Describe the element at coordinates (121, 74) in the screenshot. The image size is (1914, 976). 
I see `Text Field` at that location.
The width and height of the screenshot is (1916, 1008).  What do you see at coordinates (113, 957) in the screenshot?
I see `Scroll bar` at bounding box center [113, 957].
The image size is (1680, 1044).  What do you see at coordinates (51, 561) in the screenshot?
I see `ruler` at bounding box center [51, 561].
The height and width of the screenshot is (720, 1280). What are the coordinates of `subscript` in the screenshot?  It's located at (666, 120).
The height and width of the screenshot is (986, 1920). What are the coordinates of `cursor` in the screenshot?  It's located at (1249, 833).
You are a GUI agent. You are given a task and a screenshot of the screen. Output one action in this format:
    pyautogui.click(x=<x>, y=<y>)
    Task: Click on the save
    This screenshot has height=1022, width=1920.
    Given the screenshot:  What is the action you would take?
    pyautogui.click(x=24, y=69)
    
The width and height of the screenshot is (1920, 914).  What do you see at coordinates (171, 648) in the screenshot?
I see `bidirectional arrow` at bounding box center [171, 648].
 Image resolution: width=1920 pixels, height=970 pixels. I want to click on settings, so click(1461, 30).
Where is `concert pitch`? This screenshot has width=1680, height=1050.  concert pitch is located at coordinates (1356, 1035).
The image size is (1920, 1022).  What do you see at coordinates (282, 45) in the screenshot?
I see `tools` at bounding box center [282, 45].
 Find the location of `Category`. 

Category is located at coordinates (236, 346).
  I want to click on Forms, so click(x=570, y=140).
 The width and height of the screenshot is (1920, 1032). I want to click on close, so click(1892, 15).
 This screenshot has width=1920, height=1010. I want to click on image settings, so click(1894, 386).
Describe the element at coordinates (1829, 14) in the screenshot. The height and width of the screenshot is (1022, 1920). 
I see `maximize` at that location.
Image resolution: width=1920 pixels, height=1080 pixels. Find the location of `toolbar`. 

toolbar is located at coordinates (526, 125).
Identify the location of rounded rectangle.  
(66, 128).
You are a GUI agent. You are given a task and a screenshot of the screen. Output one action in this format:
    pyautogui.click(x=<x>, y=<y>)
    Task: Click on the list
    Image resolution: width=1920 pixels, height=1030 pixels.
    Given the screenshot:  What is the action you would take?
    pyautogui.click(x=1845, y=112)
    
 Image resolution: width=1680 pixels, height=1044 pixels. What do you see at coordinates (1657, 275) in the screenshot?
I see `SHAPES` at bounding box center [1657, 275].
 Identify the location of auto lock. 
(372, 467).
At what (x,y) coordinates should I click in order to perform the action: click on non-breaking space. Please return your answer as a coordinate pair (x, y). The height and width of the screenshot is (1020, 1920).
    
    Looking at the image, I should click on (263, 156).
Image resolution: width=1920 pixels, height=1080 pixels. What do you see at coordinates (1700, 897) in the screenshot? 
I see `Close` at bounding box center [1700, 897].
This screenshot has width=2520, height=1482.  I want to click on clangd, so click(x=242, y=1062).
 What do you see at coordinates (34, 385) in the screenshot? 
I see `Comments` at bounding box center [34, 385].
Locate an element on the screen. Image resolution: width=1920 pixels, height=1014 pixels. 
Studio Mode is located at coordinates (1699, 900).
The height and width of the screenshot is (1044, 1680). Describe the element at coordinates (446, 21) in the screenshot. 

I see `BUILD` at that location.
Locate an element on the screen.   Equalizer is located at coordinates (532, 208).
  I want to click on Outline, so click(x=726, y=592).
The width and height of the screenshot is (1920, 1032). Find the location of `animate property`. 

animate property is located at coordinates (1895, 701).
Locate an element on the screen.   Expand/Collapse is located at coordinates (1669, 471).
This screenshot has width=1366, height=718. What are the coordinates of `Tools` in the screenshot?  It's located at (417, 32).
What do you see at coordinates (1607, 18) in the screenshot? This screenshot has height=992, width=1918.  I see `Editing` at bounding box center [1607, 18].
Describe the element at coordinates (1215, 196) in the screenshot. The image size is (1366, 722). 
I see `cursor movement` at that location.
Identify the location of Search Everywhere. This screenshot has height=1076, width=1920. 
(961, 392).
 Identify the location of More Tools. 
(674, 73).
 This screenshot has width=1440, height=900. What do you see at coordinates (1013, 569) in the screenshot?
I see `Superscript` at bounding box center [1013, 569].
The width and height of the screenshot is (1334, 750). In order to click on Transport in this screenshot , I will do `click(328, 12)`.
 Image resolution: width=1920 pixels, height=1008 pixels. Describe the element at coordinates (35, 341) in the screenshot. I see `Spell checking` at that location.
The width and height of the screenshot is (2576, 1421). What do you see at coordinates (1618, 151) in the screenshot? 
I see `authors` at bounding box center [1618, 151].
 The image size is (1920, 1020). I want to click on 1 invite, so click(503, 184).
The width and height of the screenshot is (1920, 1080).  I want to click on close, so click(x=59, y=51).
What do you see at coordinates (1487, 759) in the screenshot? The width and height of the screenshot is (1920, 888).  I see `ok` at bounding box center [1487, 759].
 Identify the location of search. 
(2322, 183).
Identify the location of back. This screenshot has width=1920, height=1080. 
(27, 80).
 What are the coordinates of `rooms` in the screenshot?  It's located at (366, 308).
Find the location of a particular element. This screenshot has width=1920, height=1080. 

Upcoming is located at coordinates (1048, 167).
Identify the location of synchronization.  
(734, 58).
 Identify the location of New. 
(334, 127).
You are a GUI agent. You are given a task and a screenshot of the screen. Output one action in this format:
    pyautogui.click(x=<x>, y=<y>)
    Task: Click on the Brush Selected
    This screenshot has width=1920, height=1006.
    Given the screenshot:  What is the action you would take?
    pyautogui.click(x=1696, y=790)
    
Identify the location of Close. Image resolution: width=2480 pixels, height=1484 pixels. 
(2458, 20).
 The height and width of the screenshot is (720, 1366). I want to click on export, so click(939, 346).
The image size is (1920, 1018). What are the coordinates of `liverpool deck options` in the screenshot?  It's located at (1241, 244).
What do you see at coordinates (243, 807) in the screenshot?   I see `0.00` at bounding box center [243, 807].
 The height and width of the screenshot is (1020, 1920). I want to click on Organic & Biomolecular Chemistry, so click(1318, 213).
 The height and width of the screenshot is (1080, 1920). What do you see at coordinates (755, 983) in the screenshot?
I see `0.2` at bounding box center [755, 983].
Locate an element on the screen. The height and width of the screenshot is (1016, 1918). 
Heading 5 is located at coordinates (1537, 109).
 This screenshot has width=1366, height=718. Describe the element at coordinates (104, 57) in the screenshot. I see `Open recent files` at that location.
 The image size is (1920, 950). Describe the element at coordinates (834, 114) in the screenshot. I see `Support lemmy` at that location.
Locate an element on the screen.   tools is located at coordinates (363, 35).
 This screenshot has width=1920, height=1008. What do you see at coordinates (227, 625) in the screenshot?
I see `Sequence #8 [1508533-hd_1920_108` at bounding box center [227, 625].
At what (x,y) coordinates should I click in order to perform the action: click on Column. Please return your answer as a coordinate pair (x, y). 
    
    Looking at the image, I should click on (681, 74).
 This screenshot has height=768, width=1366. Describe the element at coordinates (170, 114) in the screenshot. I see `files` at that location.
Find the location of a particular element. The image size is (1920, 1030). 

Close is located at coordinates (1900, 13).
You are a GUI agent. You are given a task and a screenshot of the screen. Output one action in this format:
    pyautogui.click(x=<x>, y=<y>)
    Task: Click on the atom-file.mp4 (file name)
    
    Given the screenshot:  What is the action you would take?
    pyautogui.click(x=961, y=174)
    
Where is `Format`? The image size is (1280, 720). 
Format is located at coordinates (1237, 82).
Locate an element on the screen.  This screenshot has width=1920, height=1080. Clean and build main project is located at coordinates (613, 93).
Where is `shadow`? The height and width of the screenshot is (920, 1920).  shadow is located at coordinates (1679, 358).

------------

▶ **EXERCISE BRIEF**:
Copy all the entries above word for word, keeping every line in its original order.

▶ **CORRECT RESPONSE**:
Describe the element at coordinates (121, 74) in the screenshot. The image size is (1914, 976). 
I see `Text Field` at that location.
The width and height of the screenshot is (1916, 1008).  What do you see at coordinates (113, 957) in the screenshot?
I see `Scroll bar` at bounding box center [113, 957].
The image size is (1680, 1044).  What do you see at coordinates (51, 561) in the screenshot?
I see `ruler` at bounding box center [51, 561].
The height and width of the screenshot is (720, 1280). What are the coordinates of `subscript` in the screenshot?  It's located at (666, 120).
The height and width of the screenshot is (986, 1920). What are the coordinates of `cursor` in the screenshot?  It's located at (1249, 833).
You are a GUI agent. You are given a task and a screenshot of the screen. Output one action in this format:
    pyautogui.click(x=<x>, y=<y>)
    Task: Click on the save
    This screenshot has height=1022, width=1920.
    Given the screenshot:  What is the action you would take?
    pyautogui.click(x=24, y=69)
    
The width and height of the screenshot is (1920, 914).  What do you see at coordinates (171, 648) in the screenshot?
I see `bidirectional arrow` at bounding box center [171, 648].
 Image resolution: width=1920 pixels, height=970 pixels. I want to click on settings, so click(1461, 30).
Where is `concert pitch`? This screenshot has width=1680, height=1050.  concert pitch is located at coordinates (1356, 1035).
The image size is (1920, 1022).  What do you see at coordinates (282, 45) in the screenshot?
I see `tools` at bounding box center [282, 45].
 Find the location of `Category`. 

Category is located at coordinates (236, 346).
  I want to click on Forms, so click(x=570, y=140).
 The width and height of the screenshot is (1920, 1032). I want to click on close, so click(1892, 15).
 This screenshot has width=1920, height=1010. I want to click on image settings, so click(1894, 386).
Describe the element at coordinates (1829, 14) in the screenshot. The height and width of the screenshot is (1022, 1920). 
I see `maximize` at that location.
Image resolution: width=1920 pixels, height=1080 pixels. Find the location of `toolbar`. 

toolbar is located at coordinates (526, 125).
Identify the location of rounded rectangle.  
(66, 128).
You are a GUI agent. You are given a task and a screenshot of the screen. Output one action in this format:
    pyautogui.click(x=<x>, y=<y>)
    Task: Click on the list
    Image resolution: width=1920 pixels, height=1030 pixels.
    Given the screenshot:  What is the action you would take?
    pyautogui.click(x=1845, y=112)
    
 Image resolution: width=1680 pixels, height=1044 pixels. What do you see at coordinates (1657, 275) in the screenshot?
I see `SHAPES` at bounding box center [1657, 275].
 Identify the location of auto lock. 
(372, 467).
At what (x,y) coordinates should I click in order to perform the action: click on non-breaking space. Please return your answer as a coordinate pair (x, y). The height and width of the screenshot is (1020, 1920).
    
    Looking at the image, I should click on (263, 156).
Image resolution: width=1920 pixels, height=1080 pixels. What do you see at coordinates (1700, 897) in the screenshot? 
I see `Close` at bounding box center [1700, 897].
This screenshot has width=2520, height=1482.  I want to click on clangd, so click(x=242, y=1062).
 What do you see at coordinates (34, 385) in the screenshot? 
I see `Comments` at bounding box center [34, 385].
Locate an element on the screen. Image resolution: width=1920 pixels, height=1014 pixels. 
Studio Mode is located at coordinates (1699, 900).
The height and width of the screenshot is (1044, 1680). Describe the element at coordinates (446, 21) in the screenshot. 

I see `BUILD` at that location.
Locate an element on the screen.   Equalizer is located at coordinates (532, 208).
  I want to click on Outline, so click(x=726, y=592).
The width and height of the screenshot is (1920, 1032). Find the location of `animate property`. 

animate property is located at coordinates (1895, 701).
Locate an element on the screen.   Expand/Collapse is located at coordinates (1669, 471).
This screenshot has width=1366, height=718. What are the coordinates of `Tools` in the screenshot?  It's located at (417, 32).
What do you see at coordinates (1607, 18) in the screenshot? This screenshot has height=992, width=1918.  I see `Editing` at bounding box center [1607, 18].
Describe the element at coordinates (1215, 196) in the screenshot. The image size is (1366, 722). 
I see `cursor movement` at that location.
Identify the location of Search Everywhere. This screenshot has height=1076, width=1920. 
(961, 392).
 Identify the location of More Tools. 
(674, 73).
 This screenshot has width=1440, height=900. What do you see at coordinates (1013, 569) in the screenshot?
I see `Superscript` at bounding box center [1013, 569].
The width and height of the screenshot is (1334, 750). In order to click on Transport in this screenshot , I will do `click(328, 12)`.
 Image resolution: width=1920 pixels, height=1008 pixels. Describe the element at coordinates (35, 341) in the screenshot. I see `Spell checking` at that location.
The width and height of the screenshot is (2576, 1421). What do you see at coordinates (1618, 151) in the screenshot? 
I see `authors` at bounding box center [1618, 151].
 The image size is (1920, 1020). I want to click on 1 invite, so click(503, 184).
The width and height of the screenshot is (1920, 1080).  I want to click on close, so click(x=59, y=51).
What do you see at coordinates (1487, 759) in the screenshot? The width and height of the screenshot is (1920, 888).  I see `ok` at bounding box center [1487, 759].
 Identify the location of search. 
(2322, 183).
Identify the location of back. This screenshot has width=1920, height=1080. 
(27, 80).
 What are the coordinates of `rooms` in the screenshot?  It's located at (366, 308).
Find the location of a particular element. This screenshot has width=1920, height=1080. 

Upcoming is located at coordinates (1048, 167).
Identify the location of synchronization.  
(734, 58).
 Identify the location of New. 
(334, 127).
You are a GUI agent. You are given a task and a screenshot of the screen. Output one action in this format:
    pyautogui.click(x=<x>, y=<y>)
    Task: Click on the Brush Selected
    This screenshot has width=1920, height=1006.
    Given the screenshot:  What is the action you would take?
    pyautogui.click(x=1696, y=790)
    
Identify the location of Close. Image resolution: width=2480 pixels, height=1484 pixels. 
(2458, 20).
 The height and width of the screenshot is (720, 1366). I want to click on export, so click(939, 346).
The image size is (1920, 1018). What are the coordinates of `liverpool deck options` in the screenshot?  It's located at (1241, 244).
What do you see at coordinates (243, 807) in the screenshot?   I see `0.00` at bounding box center [243, 807].
 The height and width of the screenshot is (1020, 1920). I want to click on Organic & Biomolecular Chemistry, so click(1318, 213).
 The height and width of the screenshot is (1080, 1920). What do you see at coordinates (755, 983) in the screenshot?
I see `0.2` at bounding box center [755, 983].
Locate an element on the screen. The height and width of the screenshot is (1016, 1918). 
Heading 5 is located at coordinates (1537, 109).
 This screenshot has width=1366, height=718. Describe the element at coordinates (104, 57) in the screenshot. I see `Open recent files` at that location.
 The image size is (1920, 950). Describe the element at coordinates (834, 114) in the screenshot. I see `Support lemmy` at that location.
Locate an element on the screen.   tools is located at coordinates (363, 35).
 This screenshot has width=1920, height=1008. What do you see at coordinates (227, 625) in the screenshot?
I see `Sequence #8 [1508533-hd_1920_108` at bounding box center [227, 625].
At what (x,y) coordinates should I click in order to perform the action: click on Column. Please return your answer as a coordinate pair (x, y). 
    
    Looking at the image, I should click on (681, 74).
 This screenshot has height=768, width=1366. Describe the element at coordinates (170, 114) in the screenshot. I see `files` at that location.
Find the location of a particular element. The image size is (1920, 1030). 

Close is located at coordinates (1900, 13).
You are a GUI agent. You are given a task and a screenshot of the screen. Output one action in this format:
    pyautogui.click(x=<x>, y=<y>)
    Task: Click on the atom-file.mp4 (file name)
    
    Given the screenshot:  What is the action you would take?
    pyautogui.click(x=961, y=174)
    
Where is `Format`? The image size is (1280, 720). 
Format is located at coordinates (1237, 82).
Locate an element on the screen.  This screenshot has width=1920, height=1080. Clean and build main project is located at coordinates (613, 93).
Where is `shadow`? The height and width of the screenshot is (920, 1920).  shadow is located at coordinates (1679, 358).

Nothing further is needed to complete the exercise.